'''

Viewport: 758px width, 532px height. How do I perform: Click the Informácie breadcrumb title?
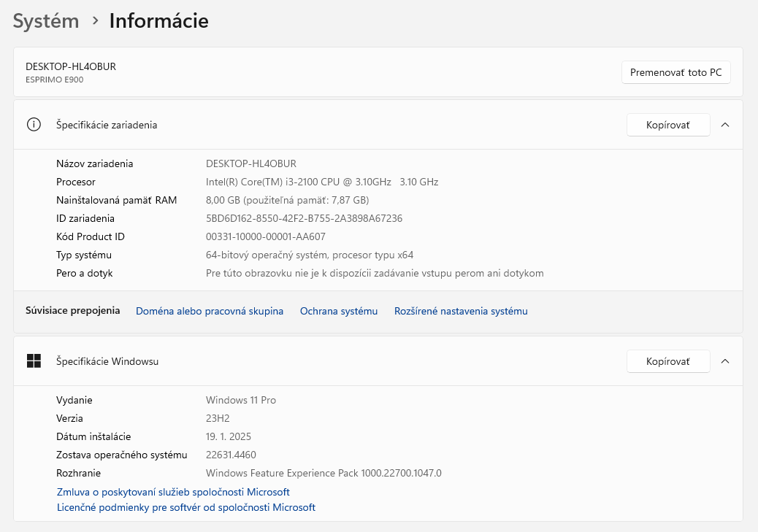(158, 20)
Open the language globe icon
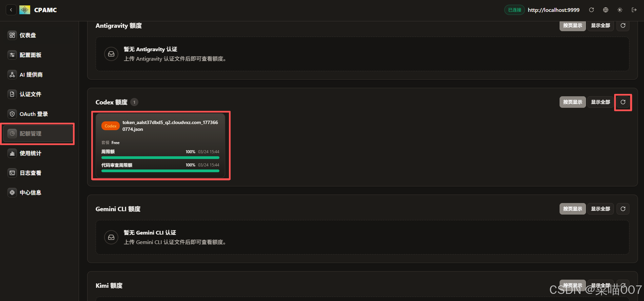Viewport: 644px width, 301px height. click(605, 10)
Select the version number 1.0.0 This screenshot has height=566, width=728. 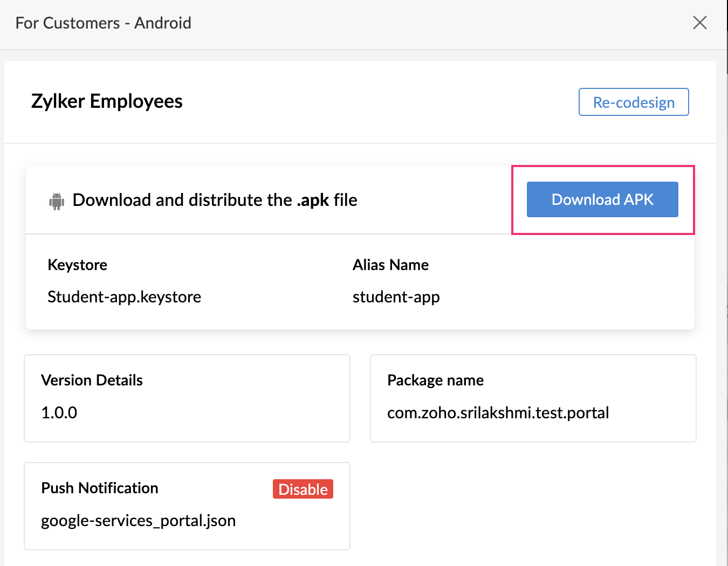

'''

Your instructions -
The output is to be the material in full and unaltered, with pictures omitted.

Result below -
Viewport: 758px width, 532px height. How do I perform: Click the Informácie breadcrumb title?
(158, 20)
Open the language globe icon
Viewport: 644px width, 301px height. click(605, 10)
Select the version number 1.0.0 This screenshot has height=566, width=728. 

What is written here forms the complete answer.